Transcribed word for word, the lines below from the one with "This screenshot has width=720, height=432." through the last line of the records form the answer; no picture is to be included.

═══ Information supplied ═══

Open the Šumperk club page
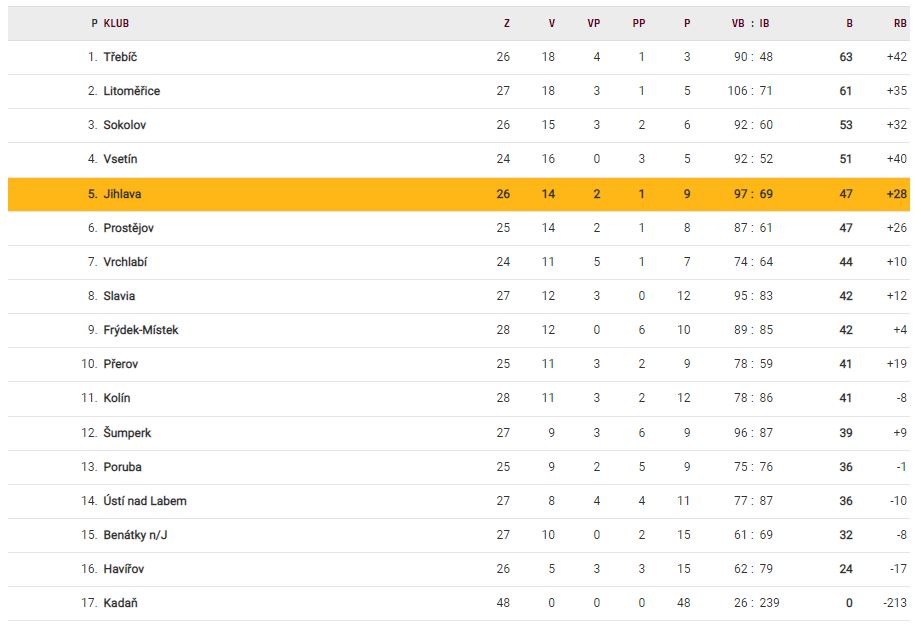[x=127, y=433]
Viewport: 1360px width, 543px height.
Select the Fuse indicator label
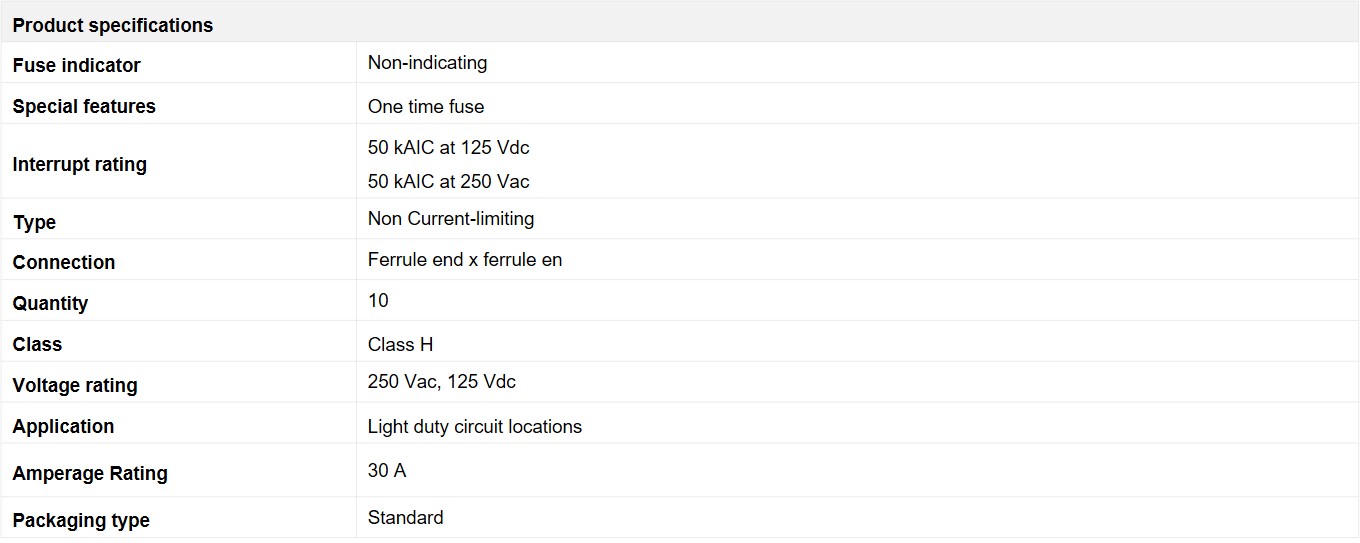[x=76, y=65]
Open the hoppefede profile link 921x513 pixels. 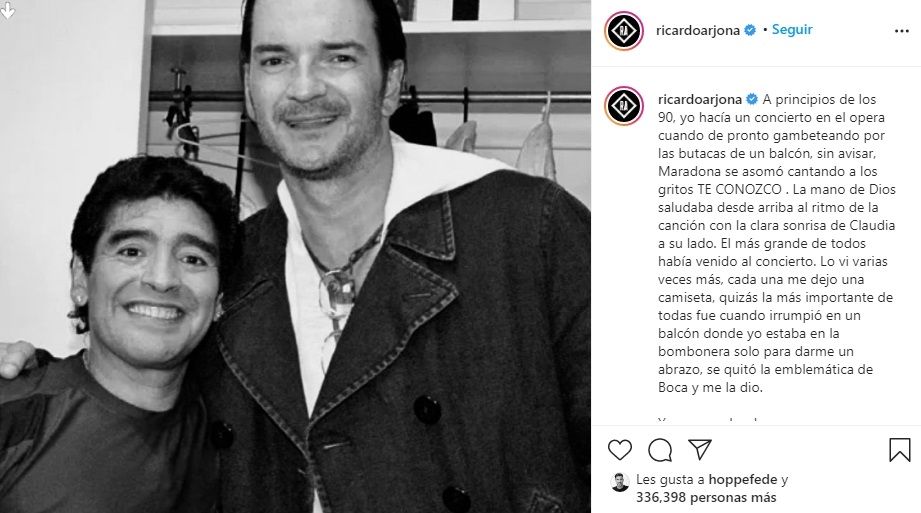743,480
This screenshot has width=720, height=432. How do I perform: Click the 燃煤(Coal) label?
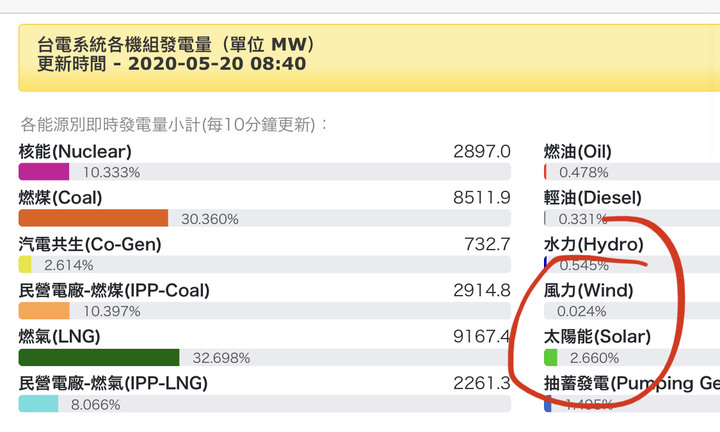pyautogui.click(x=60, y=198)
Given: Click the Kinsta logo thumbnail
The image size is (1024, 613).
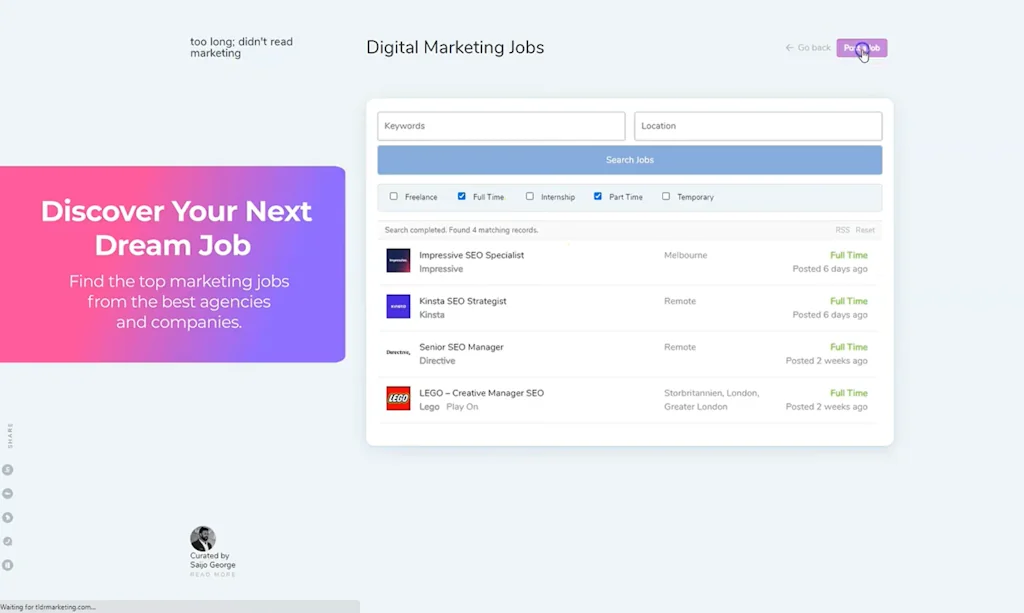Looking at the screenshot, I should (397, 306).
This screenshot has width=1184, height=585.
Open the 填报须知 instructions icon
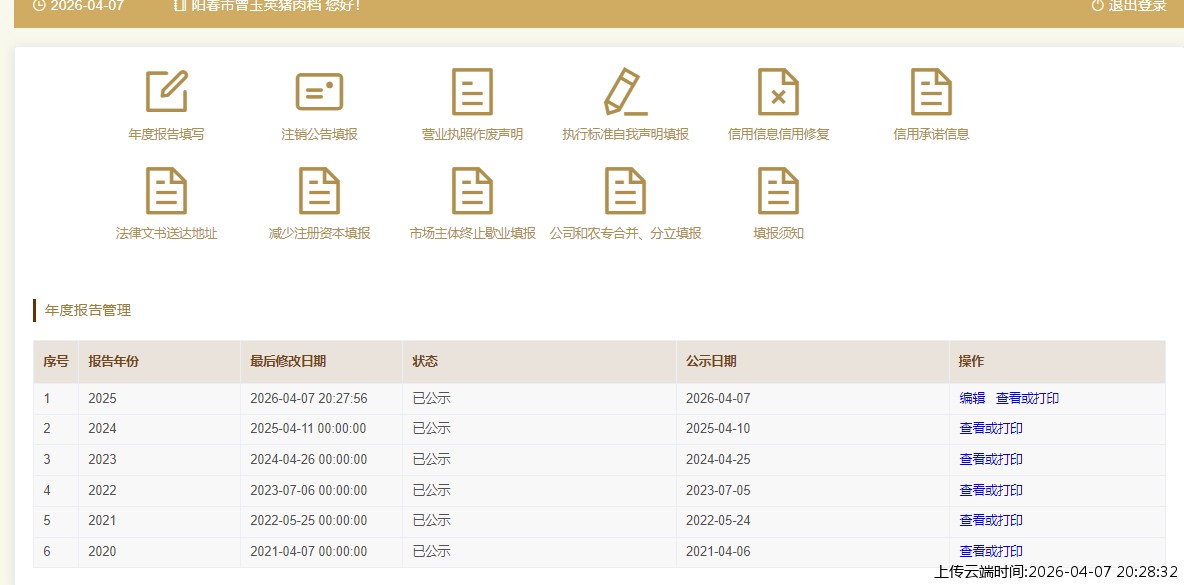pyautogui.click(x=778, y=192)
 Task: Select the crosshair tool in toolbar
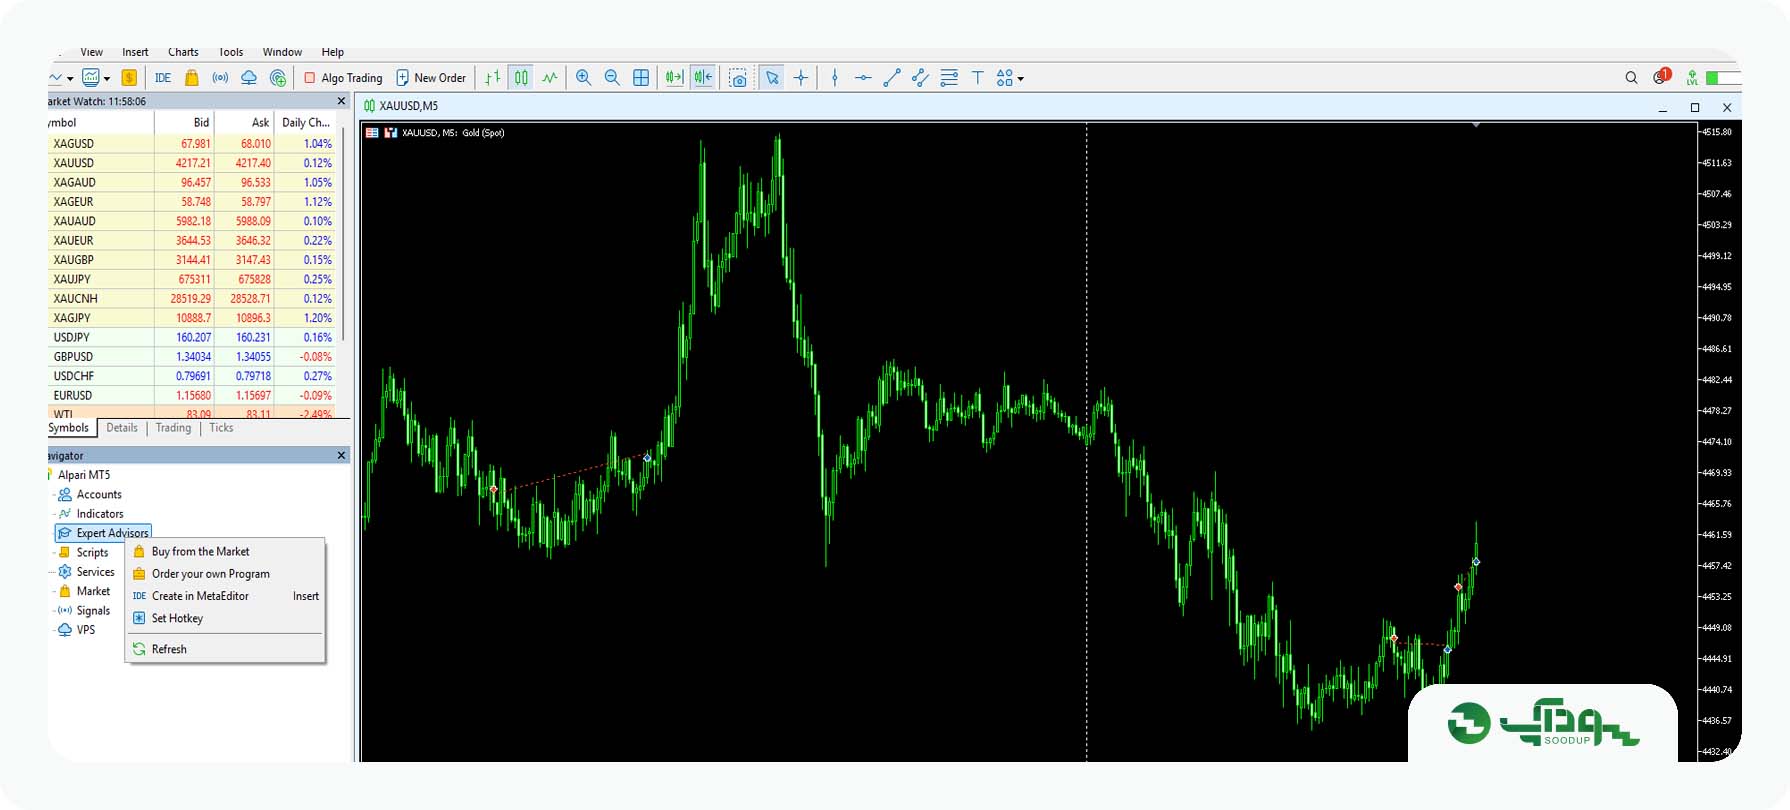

═══

Solution to this task:
This screenshot has width=720, height=432. How do I perform: Click the 燃煤(Coal) label?
pyautogui.click(x=60, y=198)
Given: Click the Kinsta logo thumbnail
The image size is (1024, 613).
Looking at the screenshot, I should (397, 306).
This screenshot has width=1184, height=585.
Open the 填报须知 instructions icon
pyautogui.click(x=778, y=192)
 Task: Select the crosshair tool in toolbar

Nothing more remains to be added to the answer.